Throughout the nineteenth century, three separate nations: Spain, Mexico and the United States, occupied the territory of California. The constant transitioning of cultures, political systems and languages significantly affected the gender roles and agency of Californians, specifically those of women. In the transitional periods of California, women lost property rights, decreasing their role and agency in the regional economy, but they gained social and legal rights, improving their agency in the community. However, the large role of tradition and culture rooted in Californian society in the nineteenth century hindered women from using this agency to its full advantage.

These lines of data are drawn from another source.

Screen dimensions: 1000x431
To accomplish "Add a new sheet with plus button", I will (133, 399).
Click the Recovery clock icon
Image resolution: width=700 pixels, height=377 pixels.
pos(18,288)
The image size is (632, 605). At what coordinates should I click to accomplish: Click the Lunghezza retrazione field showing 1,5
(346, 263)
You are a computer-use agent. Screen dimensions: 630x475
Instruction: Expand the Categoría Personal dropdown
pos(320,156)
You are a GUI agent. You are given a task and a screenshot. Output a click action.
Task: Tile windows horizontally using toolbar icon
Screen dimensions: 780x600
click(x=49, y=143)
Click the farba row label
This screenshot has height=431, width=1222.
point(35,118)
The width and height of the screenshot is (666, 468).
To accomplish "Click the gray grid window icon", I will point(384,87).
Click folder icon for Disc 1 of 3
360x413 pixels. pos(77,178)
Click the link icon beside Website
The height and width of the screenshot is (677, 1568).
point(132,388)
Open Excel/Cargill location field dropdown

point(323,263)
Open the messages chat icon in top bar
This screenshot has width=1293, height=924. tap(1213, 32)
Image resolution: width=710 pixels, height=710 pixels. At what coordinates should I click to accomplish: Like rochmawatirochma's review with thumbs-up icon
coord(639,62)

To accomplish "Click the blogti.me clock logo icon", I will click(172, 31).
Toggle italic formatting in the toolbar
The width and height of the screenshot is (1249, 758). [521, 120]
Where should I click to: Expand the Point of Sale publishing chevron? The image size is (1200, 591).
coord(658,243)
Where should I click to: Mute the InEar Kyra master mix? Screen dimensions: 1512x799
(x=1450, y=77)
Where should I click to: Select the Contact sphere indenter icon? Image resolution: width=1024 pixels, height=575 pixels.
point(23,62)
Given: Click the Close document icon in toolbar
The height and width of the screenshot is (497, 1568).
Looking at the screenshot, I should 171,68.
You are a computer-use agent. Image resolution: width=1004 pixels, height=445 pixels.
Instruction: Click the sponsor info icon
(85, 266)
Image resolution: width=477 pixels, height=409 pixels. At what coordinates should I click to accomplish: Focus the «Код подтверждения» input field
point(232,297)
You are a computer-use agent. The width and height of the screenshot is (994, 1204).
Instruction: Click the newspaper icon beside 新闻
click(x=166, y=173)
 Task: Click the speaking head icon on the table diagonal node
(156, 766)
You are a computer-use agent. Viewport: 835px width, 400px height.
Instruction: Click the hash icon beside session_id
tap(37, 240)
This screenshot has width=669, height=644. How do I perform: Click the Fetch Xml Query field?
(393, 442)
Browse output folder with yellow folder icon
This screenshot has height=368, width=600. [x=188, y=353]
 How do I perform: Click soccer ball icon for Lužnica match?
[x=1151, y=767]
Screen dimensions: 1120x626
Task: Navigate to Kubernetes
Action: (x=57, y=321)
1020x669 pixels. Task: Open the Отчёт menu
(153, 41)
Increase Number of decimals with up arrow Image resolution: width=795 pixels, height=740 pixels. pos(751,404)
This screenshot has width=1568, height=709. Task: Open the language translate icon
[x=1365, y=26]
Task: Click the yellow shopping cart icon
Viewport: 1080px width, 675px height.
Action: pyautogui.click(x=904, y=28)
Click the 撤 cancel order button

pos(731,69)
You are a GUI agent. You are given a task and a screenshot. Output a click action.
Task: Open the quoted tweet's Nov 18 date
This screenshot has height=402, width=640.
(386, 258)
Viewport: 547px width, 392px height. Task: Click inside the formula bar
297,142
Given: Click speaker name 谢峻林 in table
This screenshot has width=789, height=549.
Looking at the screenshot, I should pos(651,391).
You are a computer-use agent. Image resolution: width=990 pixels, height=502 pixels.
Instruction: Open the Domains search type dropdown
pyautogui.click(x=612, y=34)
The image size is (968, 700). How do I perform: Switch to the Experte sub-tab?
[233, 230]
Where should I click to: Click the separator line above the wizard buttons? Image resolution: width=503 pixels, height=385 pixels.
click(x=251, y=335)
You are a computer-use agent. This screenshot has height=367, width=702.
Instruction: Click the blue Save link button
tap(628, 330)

In the process of shifting from Mexican-California to American-California, Californian women lost a substantial amount of their property rights, which they had previously understood as inherent. From 1821 to 1847, while the territory of California was under the governance of Mexico, female citizens “…had the right to acquire property not only through grants but also through endowments, purchases, gifts and inheritance…[Women] could also administer, protect, and invest their property…” (Chávez-Garcia, 54) With these rights, it can be understood that women were serious players in the local economy. Women had the ability to be businesswomen through land ownership, investment, and cultivation. When the United States acquired the region of California, it converted the political and legal structure to the English system, severely limiting these progressive rights of women. In 1850, a California law, “…gave married women an equal interest in marital or common property, but a husband had the authority to manage his wife’s property as if it were his own.” (126) This small change in dynamics dramatically shifted power away from women. With the new statute, men resumed their former role of regulating things, fundamentally not theirs, in place of the woman, such as with women’s sexuality in Spanish-California. (33) This suppression of Californian women’s rights could be due to the United States’ desire to exert control over the newly attained territory. By enacting these laws against women, the United States implicitly demonstrated its conquest of California.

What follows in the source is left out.